**DATA EXCERPTS**
╭──
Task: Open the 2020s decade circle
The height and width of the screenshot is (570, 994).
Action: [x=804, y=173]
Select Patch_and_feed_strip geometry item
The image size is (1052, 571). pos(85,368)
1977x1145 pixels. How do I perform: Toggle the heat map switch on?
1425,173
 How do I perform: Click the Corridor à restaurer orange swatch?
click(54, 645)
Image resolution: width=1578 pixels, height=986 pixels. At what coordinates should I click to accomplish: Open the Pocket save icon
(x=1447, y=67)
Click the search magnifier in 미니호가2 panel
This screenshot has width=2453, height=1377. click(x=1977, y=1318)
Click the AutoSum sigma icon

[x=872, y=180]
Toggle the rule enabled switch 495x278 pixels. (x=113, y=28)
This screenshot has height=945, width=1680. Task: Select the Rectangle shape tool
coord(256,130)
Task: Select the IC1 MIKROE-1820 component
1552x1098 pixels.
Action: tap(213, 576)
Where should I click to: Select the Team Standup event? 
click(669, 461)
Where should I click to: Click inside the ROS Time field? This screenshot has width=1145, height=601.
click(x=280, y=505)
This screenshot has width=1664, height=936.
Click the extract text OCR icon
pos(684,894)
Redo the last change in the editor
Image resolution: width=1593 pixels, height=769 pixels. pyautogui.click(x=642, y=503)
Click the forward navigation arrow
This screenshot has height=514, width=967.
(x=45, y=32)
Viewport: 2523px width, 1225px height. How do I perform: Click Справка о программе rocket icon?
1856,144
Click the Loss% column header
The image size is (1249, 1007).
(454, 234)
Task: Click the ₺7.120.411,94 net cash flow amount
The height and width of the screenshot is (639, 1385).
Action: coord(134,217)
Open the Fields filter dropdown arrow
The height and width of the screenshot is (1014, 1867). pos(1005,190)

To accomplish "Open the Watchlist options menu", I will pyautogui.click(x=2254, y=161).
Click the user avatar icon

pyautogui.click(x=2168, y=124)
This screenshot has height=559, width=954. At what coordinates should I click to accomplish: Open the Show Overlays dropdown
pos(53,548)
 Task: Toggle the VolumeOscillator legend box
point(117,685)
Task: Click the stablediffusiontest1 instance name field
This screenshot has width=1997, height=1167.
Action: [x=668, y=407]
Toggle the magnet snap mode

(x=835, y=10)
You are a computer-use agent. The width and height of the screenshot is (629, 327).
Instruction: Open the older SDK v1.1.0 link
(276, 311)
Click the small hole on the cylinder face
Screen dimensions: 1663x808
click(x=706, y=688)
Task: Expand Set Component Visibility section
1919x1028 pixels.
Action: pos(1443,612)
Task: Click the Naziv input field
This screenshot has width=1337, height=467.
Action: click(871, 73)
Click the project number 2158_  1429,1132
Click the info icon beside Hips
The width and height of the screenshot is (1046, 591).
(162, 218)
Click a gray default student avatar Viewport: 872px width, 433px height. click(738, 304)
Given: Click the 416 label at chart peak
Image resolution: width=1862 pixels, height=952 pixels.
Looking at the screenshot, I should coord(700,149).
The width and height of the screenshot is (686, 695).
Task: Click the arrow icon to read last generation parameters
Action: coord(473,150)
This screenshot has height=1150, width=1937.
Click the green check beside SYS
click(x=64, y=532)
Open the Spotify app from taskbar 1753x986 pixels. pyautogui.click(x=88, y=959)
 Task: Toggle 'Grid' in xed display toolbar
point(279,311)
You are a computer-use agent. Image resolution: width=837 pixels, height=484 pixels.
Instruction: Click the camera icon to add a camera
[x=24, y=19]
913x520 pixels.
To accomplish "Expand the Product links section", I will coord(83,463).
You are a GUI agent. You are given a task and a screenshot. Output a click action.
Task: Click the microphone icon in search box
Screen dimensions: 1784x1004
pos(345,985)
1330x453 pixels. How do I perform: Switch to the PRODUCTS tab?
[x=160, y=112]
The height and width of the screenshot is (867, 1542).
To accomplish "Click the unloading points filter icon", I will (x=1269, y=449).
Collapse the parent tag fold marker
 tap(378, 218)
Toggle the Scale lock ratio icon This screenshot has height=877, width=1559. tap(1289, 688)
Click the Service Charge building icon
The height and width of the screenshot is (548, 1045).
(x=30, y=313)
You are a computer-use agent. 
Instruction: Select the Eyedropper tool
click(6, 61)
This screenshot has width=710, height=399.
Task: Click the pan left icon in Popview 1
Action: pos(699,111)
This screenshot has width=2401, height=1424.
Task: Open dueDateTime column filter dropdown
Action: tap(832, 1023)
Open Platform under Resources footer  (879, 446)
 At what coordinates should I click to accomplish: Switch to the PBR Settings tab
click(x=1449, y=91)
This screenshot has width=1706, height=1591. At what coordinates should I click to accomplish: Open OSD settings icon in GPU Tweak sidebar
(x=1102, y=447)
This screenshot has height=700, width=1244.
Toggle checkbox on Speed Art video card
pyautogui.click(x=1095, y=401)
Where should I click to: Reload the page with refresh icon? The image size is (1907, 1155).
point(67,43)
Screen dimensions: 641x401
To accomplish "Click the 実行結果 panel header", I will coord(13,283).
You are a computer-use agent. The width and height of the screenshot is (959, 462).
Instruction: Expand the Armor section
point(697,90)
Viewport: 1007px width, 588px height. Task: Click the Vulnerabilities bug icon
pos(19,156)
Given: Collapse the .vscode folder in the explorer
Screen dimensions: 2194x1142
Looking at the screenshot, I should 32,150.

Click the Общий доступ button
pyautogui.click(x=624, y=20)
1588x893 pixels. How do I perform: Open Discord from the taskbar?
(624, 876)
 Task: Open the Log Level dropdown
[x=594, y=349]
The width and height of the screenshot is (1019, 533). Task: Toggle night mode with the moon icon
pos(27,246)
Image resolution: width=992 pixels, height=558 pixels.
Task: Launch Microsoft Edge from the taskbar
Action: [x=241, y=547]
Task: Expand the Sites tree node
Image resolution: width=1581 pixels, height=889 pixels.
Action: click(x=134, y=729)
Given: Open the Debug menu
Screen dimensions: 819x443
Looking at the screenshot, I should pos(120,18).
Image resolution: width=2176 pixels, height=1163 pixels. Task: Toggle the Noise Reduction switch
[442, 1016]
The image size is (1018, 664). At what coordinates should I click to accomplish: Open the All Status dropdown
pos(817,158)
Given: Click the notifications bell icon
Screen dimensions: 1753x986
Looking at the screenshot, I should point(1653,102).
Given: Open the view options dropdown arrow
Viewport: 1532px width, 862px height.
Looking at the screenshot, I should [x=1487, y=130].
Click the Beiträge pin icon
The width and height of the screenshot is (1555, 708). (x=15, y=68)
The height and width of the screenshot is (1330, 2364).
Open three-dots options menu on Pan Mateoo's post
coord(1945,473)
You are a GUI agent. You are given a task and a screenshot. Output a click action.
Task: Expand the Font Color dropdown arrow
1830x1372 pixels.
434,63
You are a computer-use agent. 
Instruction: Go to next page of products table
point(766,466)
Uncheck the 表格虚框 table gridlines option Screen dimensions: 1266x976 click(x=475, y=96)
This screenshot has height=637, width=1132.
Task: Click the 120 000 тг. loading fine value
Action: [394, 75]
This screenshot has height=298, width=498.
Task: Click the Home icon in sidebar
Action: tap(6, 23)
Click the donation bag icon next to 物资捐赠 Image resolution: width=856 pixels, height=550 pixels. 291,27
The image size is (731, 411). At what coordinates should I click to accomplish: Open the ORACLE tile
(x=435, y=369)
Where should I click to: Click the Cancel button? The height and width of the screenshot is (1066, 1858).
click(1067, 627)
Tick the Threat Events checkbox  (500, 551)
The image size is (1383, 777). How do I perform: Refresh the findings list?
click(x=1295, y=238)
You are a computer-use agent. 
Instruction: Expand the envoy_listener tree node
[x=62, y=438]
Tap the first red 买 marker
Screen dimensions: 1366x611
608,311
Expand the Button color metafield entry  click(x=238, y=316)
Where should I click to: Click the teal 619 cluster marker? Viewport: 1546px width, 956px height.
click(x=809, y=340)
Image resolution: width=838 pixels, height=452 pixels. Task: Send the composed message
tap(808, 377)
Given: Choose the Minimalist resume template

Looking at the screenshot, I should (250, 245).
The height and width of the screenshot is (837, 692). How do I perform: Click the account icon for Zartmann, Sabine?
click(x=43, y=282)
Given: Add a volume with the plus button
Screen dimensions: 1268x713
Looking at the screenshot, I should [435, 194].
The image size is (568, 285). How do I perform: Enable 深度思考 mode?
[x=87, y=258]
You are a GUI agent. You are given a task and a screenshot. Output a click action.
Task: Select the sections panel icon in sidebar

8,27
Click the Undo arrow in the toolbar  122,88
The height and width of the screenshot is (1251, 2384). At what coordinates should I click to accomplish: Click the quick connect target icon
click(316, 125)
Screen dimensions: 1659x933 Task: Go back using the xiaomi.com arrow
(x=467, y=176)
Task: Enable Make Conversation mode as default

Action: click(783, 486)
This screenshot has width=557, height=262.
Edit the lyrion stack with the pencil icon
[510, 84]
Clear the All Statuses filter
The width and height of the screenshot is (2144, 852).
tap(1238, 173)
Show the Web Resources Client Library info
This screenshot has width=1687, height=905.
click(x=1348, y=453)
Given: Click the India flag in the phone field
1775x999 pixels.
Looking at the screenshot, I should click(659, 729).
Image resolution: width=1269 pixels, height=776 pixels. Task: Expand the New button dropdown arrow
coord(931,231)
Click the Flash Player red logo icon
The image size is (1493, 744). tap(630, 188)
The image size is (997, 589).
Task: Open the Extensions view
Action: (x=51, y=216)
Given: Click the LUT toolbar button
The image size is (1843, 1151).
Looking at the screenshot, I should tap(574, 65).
╰──
**WHAT NEEDS TO BE DONE**
Once you have found every line in the listing that holds the string "header", copy each of them.

**EXERCISE RESULT**
Click the Loss% column header
To accomplish "Click the 実行結果 panel header", I will coord(13,283).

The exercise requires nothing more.